Hedef 1 >> Lütfen listenin "Jen nezbytné (104, 1223)" ifadesini içeren satırla başlayıp listenin sonunda biten kısmını, boş satırları atlayarak numaralı bir liste olarak aktarın. Resimleri yanıta almayın.

Verilen metin >>

------------------------------

Kendilerine verilen boğayı alıp hazırlayan Baal'ın peygamberleri sabahtan öğlene kadar, “Ey Baal, bize karşılık ver!” diye yalvardılar. Ama ne bir ses vardı, ne de bir karşılık. Yaptıkları sunağın çevresinde zıplayıp oynadılar.
27 And it came about, at noon, that Elijah mocked them, and said, "Cry aloud, for he is a god. Maybe he is thinking about it, or he is busy, or he is on a trip, or perhaps he is sleeping and must be awakened."
Öğleyin İlyas onlarla alay etmeye başladı: “Bağırın, yüksek sesle bağırın! O tanrıymış. Belki dalgındır, ya da heladadır, belki de yolculuk yapıyor! Yahut uyuyordur da uyandırmak gerekir!”
28 And they cried aloud, and cut themselves, as was their custom, with swords and spears, until the blood gushed out on them.

------------------------------

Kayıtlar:

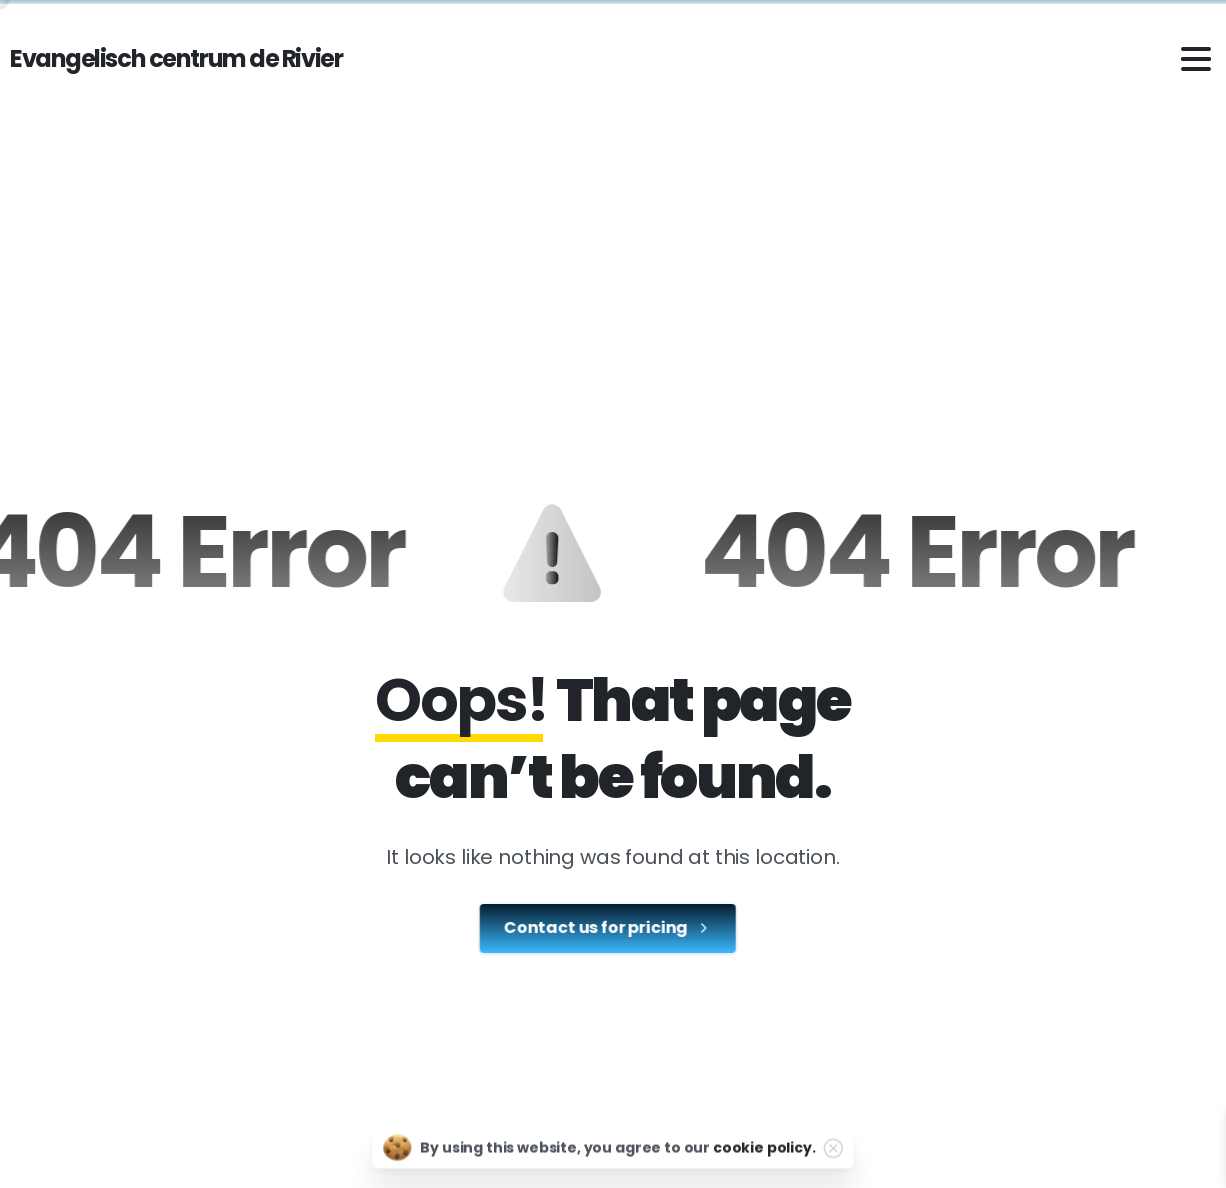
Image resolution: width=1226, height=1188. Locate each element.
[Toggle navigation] (1196, 59)
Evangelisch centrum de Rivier (176, 58)
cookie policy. (764, 1154)
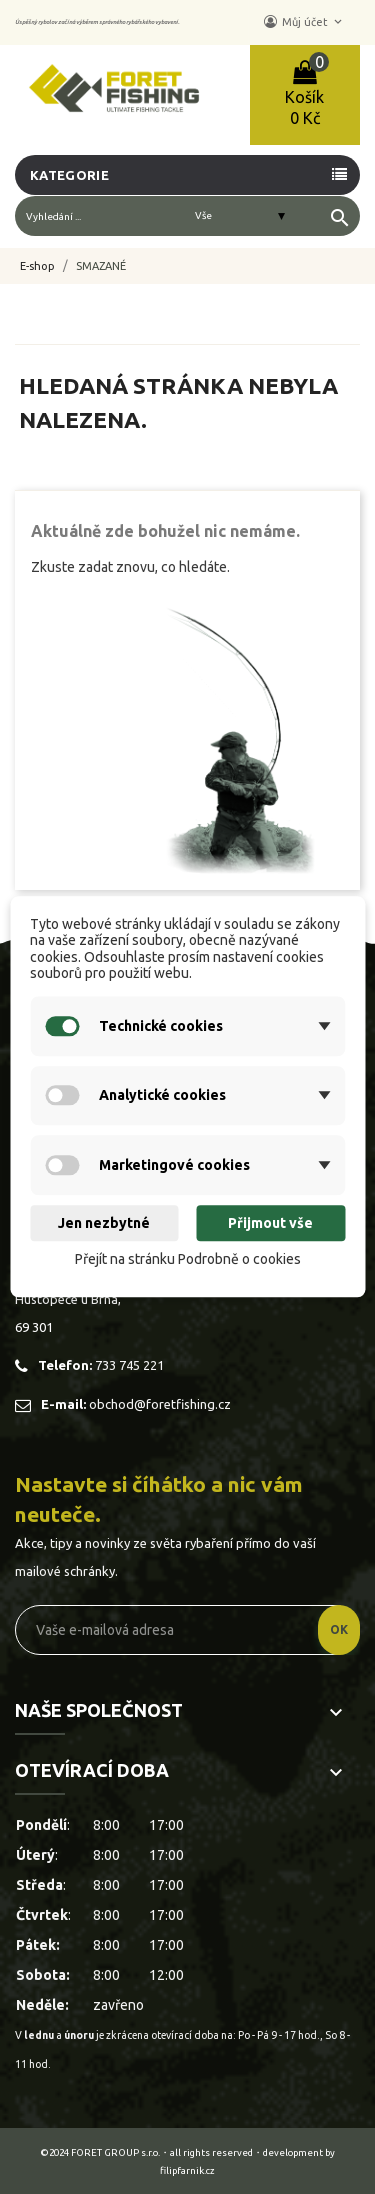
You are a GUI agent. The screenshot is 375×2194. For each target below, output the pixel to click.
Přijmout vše (270, 1223)
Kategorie (69, 175)
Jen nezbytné (104, 1223)
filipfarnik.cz (187, 2170)
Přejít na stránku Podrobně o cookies (188, 1259)
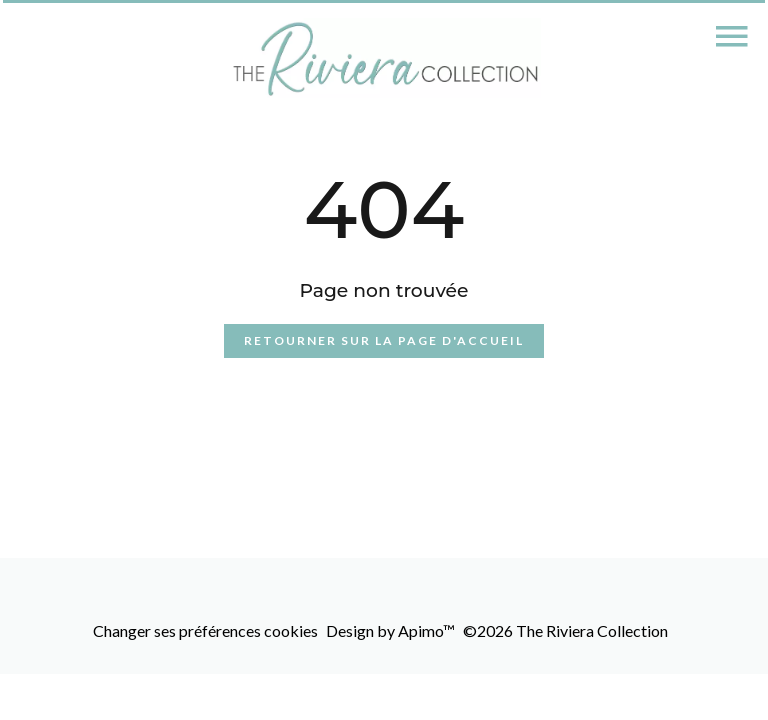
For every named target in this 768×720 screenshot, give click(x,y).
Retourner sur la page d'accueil (384, 340)
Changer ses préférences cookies (205, 630)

------------------------------

Hedef 2 >> İlyas ile Baal'ın peygamberleri hakkındaki anlatının devamını, son cümleden sonrasını yazarak getirin.

Nihai sonuç 1 >>
1. Jen nezbytné (104, 1223)
2. filipfarnik.cz (187, 2170)
3. Přejít na stránku Podrobně o cookies (188, 1259)
4. For every named target in this 768×720 screenshot, give click(x,y).
5. Retourner sur la page d'accueil (384, 340)
6. Changer ses préférences cookies (205, 630)

Nihai sonuç 2 >>
Böylece yüksek sesle bağırdılar. Adetleri uyarınca, kılıç ve mızraklarla kanlarını akıtıncaya dek bedenlerini yaraladılar.
29 And when midday was past, they prophesied until the offering up of the offering; but there was no voice, no answer, and no response.
Öğlenden akşam sunusu saatine kadar kıvrandılar. Ama hâlâ ne bir ses, ne ilgi, ne de bir karşılık vardı.
30 Elijah said to all the people, "Come near to me"; and all the people came near to him. He repaired the altar of YHWH that had been torn down.
O zaman İlyas bütün halka, “Bana yaklaşın” dedi. Herkes onun çevresinde toplandı. İlyas RAB'bin yıkılan sunağını onarmaya başladı.
31 Elijah took twelve stones, according to the number of the tribes of the sons of Jacob, to whom the word of YHWH came, saying, "Israel shall be your name."
On iki taş aldı. Bu sayı RAB'bin Yakup'a, “Senin adın İsrail olacak” diye bildirdiği Yakupoğulları oymaklarının sayısı kadardı.
32 And with the stones he built an altar in the name of YHWH. And he made a trench around the altar, large enough to contain two seahs of seed.
İlyas bu taşlarla RAB'bin adına bir sunak yaptırdı. Çevresine de iki sea tohum alacak kadar bir hendek kazdı.
33 And he arranged the wood, and cut the bull in pieces, and laid it on the wood.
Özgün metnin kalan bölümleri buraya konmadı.